(Material for the task)
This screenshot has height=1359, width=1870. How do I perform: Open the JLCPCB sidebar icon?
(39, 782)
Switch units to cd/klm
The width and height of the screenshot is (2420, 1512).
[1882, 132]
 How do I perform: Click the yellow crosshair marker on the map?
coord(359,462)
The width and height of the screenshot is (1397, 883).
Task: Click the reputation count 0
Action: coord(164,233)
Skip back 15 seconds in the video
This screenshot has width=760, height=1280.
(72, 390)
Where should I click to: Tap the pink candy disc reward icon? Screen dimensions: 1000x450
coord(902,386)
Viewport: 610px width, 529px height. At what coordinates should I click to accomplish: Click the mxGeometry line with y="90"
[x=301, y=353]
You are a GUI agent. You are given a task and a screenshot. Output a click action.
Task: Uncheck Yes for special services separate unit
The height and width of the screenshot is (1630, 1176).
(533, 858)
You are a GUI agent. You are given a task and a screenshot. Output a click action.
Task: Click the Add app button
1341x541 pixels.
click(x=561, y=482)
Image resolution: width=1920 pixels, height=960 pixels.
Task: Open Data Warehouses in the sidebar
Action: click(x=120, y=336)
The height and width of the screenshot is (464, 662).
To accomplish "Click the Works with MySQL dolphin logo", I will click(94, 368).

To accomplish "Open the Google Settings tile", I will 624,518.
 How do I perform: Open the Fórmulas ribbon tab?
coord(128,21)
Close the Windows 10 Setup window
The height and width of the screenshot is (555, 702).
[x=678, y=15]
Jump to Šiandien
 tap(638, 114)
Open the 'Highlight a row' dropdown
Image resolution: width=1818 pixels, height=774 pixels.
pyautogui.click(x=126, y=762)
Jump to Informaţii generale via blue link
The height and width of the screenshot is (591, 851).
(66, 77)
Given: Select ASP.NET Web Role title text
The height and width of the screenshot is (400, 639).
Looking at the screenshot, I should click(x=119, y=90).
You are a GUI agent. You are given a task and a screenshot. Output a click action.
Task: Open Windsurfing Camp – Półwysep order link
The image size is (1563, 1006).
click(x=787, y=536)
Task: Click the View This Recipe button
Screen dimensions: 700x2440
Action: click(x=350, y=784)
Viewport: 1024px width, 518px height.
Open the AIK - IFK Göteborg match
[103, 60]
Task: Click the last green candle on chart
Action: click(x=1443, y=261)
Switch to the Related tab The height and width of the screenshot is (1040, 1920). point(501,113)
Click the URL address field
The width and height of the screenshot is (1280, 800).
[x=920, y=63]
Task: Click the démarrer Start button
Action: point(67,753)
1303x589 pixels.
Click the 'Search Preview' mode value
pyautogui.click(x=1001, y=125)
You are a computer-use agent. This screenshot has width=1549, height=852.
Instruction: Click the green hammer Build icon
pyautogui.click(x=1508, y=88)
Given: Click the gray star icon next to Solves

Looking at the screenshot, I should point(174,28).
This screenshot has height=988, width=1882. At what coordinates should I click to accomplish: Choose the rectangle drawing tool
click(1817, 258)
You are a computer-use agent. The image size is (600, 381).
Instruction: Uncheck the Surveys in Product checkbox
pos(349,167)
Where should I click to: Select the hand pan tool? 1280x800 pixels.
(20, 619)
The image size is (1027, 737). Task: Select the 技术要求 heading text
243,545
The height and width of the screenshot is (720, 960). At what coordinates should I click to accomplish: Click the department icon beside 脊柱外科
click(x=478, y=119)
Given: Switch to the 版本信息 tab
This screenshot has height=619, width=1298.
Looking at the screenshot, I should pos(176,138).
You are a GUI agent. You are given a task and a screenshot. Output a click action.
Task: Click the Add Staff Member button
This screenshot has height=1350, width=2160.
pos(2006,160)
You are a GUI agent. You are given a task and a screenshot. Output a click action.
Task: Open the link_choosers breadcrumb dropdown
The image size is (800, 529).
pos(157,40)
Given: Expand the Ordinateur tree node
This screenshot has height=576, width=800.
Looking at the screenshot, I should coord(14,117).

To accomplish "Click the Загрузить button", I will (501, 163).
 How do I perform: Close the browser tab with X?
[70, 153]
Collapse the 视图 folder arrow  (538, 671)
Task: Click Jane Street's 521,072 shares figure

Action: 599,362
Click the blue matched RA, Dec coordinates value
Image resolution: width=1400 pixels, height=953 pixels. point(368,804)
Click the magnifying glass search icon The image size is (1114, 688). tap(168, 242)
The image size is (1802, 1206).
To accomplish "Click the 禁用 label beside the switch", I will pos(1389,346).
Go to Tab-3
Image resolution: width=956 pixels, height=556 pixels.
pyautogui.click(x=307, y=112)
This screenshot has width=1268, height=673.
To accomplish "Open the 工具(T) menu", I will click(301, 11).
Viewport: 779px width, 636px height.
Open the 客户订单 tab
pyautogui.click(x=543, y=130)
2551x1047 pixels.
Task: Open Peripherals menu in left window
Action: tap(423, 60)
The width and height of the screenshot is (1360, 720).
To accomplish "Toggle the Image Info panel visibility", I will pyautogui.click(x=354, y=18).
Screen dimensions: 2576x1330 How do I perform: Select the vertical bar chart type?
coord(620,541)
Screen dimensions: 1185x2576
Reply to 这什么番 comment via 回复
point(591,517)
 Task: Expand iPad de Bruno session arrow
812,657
(End Material for the task)
=== Task brief ===
Reproduce the entries above exactly, but only the lines between the line holding "You are a computer-use agent. This" and the line holding "Given: Switch to the 版本信息 tab", inclusive.

=== Expected answer ===
You are a computer-use agent. This screenshot has width=1549, height=852.
Instruction: Click the green hammer Build icon
pyautogui.click(x=1508, y=88)
Given: Click the gray star icon next to Solves

Looking at the screenshot, I should point(174,28).
This screenshot has height=988, width=1882. At what coordinates should I click to accomplish: Choose the rectangle drawing tool
click(1817, 258)
You are a computer-use agent. The image size is (600, 381).
Instruction: Uncheck the Surveys in Product checkbox
pos(349,167)
Where should I click to: Select the hand pan tool? 1280x800 pixels.
(20, 619)
The image size is (1027, 737). Task: Select the 技术要求 heading text
243,545
The height and width of the screenshot is (720, 960). At what coordinates should I click to accomplish: Click the department icon beside 脊柱外科
click(x=478, y=119)
Given: Switch to the 版本信息 tab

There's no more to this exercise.